Spirit of Aqsa- “Sejauh mana batas putus asa yang bisa dialami seseorang? Dan bagaimana itu bisa membuatnya berpikir tentang kematian?” Pertanyaan ini menggambarkan kondisi pemuda Palestina, Abdullah Qaljah, ketika para dokter kehabisan cara untuk menyelamatkan kakinya dan akhirnya harus diamputasi akibat luka yang disebabkan oleh serangan udara Israel yang menghancurkan rumah tetangganya di Gaza utara.
Pada 27 Oktober 2023, serangan udara Israel menghantam rumah tetangga keluarga Qaljah, menewaskan ayah dan saudara laki-lakinya serta melukai Abdullah dan keluarganya yang lain. Para dokter telah melakukan empat operasi darurat pada kakinya, tetapi semua gagal. Abdullah mengaku saat diberitahu akan amputasi pada operasi kelima, ia lebih memilih mati daripada kehilangan kakinya.
Abdullah dan keluarganya kini mengungsi di tenda di pantai Deir Al-Balah, Gaza tengah. Untuk mendukung hidupnya yang penuh tantangan dengan satu kaki, seorang temannya memberinya tongkat yang kemudian ia modifikasi menjadi kaki buatan. “Ini mungkin sederhana, tapi cukup membantu saya menghadapi kerasnya perang dan minimnya pasokan medis di Gaza,” ujarnya.

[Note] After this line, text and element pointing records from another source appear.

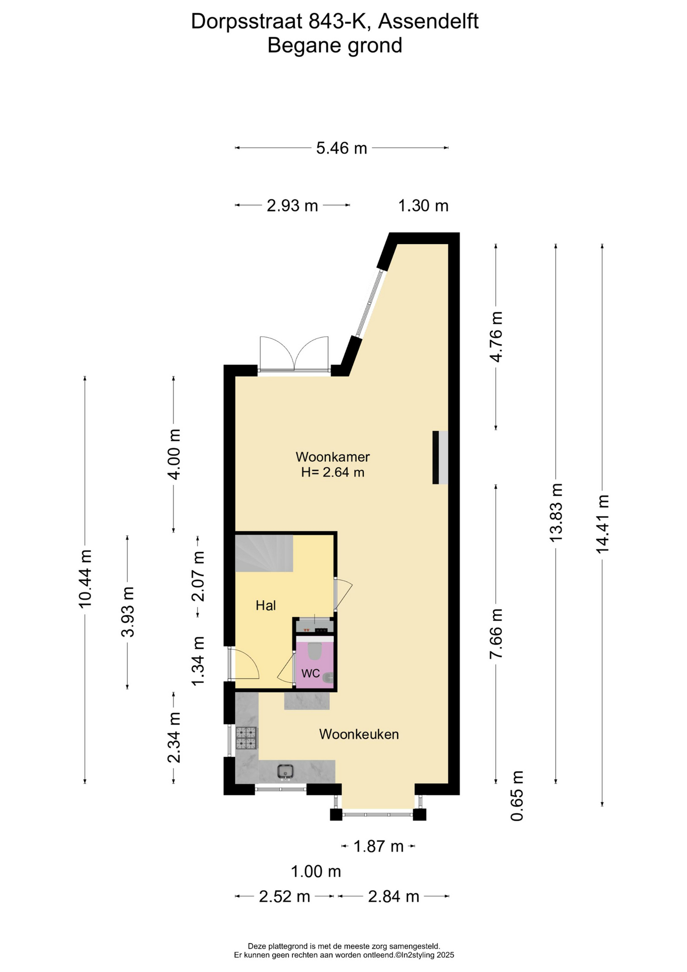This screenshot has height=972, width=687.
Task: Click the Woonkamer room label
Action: point(332,457)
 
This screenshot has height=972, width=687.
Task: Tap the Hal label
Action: point(266,605)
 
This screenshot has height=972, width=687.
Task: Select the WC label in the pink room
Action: point(310,673)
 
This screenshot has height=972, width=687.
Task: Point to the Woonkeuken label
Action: point(359,734)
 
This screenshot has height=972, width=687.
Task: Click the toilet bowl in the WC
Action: point(315,651)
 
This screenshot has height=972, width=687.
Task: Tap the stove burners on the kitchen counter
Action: point(246,738)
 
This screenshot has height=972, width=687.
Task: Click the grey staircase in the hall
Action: point(264,553)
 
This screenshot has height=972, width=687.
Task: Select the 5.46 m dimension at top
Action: point(341,148)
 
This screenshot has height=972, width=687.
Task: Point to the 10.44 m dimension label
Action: point(85,579)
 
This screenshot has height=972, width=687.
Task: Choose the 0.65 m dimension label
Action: point(517,796)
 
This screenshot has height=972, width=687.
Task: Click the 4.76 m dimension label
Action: point(496,337)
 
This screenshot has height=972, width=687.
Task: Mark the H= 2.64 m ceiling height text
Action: point(333,472)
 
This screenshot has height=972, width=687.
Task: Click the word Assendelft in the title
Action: point(428,21)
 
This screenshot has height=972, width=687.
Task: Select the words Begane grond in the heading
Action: point(335,46)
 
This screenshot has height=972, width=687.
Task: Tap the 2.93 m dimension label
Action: point(292,206)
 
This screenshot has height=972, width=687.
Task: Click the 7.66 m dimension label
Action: point(496,634)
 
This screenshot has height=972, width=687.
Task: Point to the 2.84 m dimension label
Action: point(394,897)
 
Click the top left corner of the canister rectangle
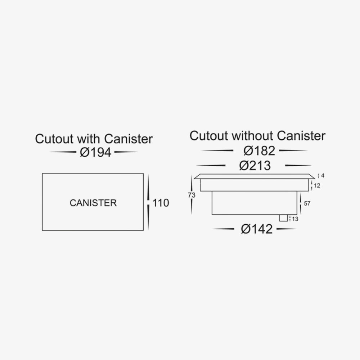tap(42, 174)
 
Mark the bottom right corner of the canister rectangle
tap(143, 230)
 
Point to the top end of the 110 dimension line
tap(148, 175)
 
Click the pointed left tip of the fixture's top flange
tap(194, 178)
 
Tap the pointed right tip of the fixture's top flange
tap(315, 178)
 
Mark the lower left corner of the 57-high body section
tap(212, 215)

Mengolah Air Laut Menjadi Minum
Warga Gaza lainnya, Ahmad Afaneh, harus berjuang setiap hari mencari sumber air minum yang layak karena ia tinggal di tenda di tepi pantai. “Mengisi air minum yang layak di tenda jauh dari pemukiman bukan tugas yang mudah. Terkadang anak-anak saya ikut membantu, mengorbankan waktu belajar mereka,” katanya.
Ahmad menemukan cara untuk menyaring air laut menjadi air minum. Ia mengumpulkan air laut, melewatkannya pada tabung berisi batu, dengan filter di ujungnya untuk menyaring kadar garam. Meski tidak seefektif air dari pabrik penyulingan, metode ini membantu Ahmad menghindari perjalanan jauh demi air minum.

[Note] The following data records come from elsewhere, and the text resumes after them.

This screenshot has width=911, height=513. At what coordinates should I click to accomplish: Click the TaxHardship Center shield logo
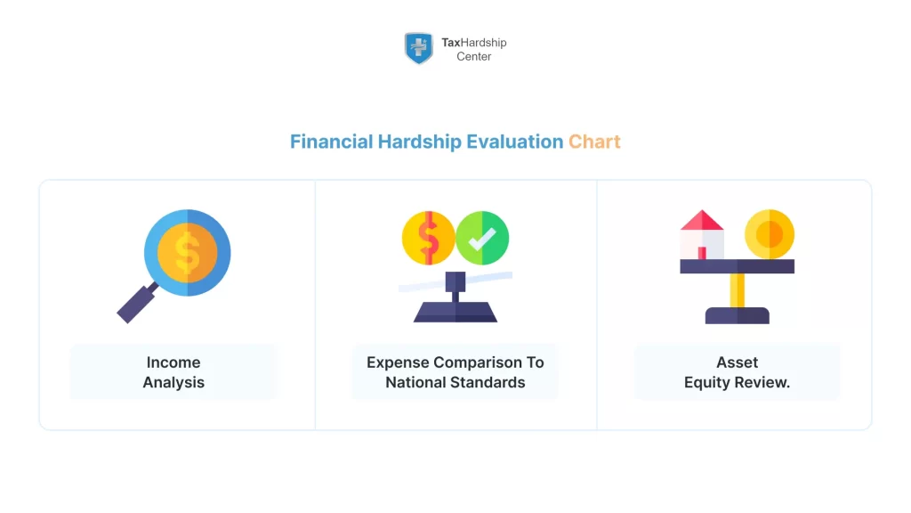coord(418,48)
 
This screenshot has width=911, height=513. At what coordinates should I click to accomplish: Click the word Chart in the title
coord(594,142)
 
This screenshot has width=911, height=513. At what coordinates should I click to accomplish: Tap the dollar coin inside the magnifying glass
coord(187,252)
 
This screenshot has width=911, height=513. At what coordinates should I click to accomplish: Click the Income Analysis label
coord(173,372)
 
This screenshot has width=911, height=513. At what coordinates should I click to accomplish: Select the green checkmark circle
coord(482,238)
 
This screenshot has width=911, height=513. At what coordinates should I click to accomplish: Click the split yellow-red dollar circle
coord(428,238)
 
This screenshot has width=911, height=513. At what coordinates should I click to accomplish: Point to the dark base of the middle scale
coord(456,311)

Israel telah menargetkan infrastruktur air Gaza sejak dimulainya perang pada 7 Oktober 2023. Pemandangan warga Gaza antre untuk beberapa liter air minum kini sudah biasa di berbagai layar media.
Perlawanan dengan Ide
Selain mengancam masa depan warga Palestina, perang juga memaksa mereka bertahan dengan ide-ide inovatif dalam menghadapi krisis layanan dasar. Sejak listrik terputus di Gaza pada 21 Oktober, penjahit di Gaza menggunakan sepeda untuk menggerakkan mesin jahit, guna memenuhi kebutuhan memperbaiki pakaian di tengah perang yang menghancurkan ekonomi Gaza.
Di saat persediaan gas langka, warga Gaza menemukan cara memasak dengan menyalakan api menggunakan minyak goreng dan plastik yang dibantu pengering rambut untuk membuat api lebih stabil.
Perang Israel melumpuhkan ekonomi Gaza, menghancurkan 82% dari perusahaan yang merupakan penggerak utama ekonomi. Tingkat pengangguran di Gaza kini mencapai 80% sejak awal perang, dengan laporan dari ILO pada Juni lalu menunjukkan Gaza mengalami kehancuran ekonomi besar-besaran.
Dengan dukungan AS, Israel melancarkan perang terhadap Gaza sejak 7 Oktober 2023 yang telah menewaskan lebih dari 143 ribu warga Palestina, sebagian besar anak-anak dan wanita, serta ribuan lainnya hilang, memicu krisis kemanusiaan yang parah.
Selama dua tahun berturut-turut, Israel terus melanjutkan operasi genosida di Gaza, menargetkan warga sipil dan infrastruktur, mengakibatkan kerugian ekonomi lebih dari 33 miliar dolar, menurut laporan Kantor Media Pemerintah Gaza.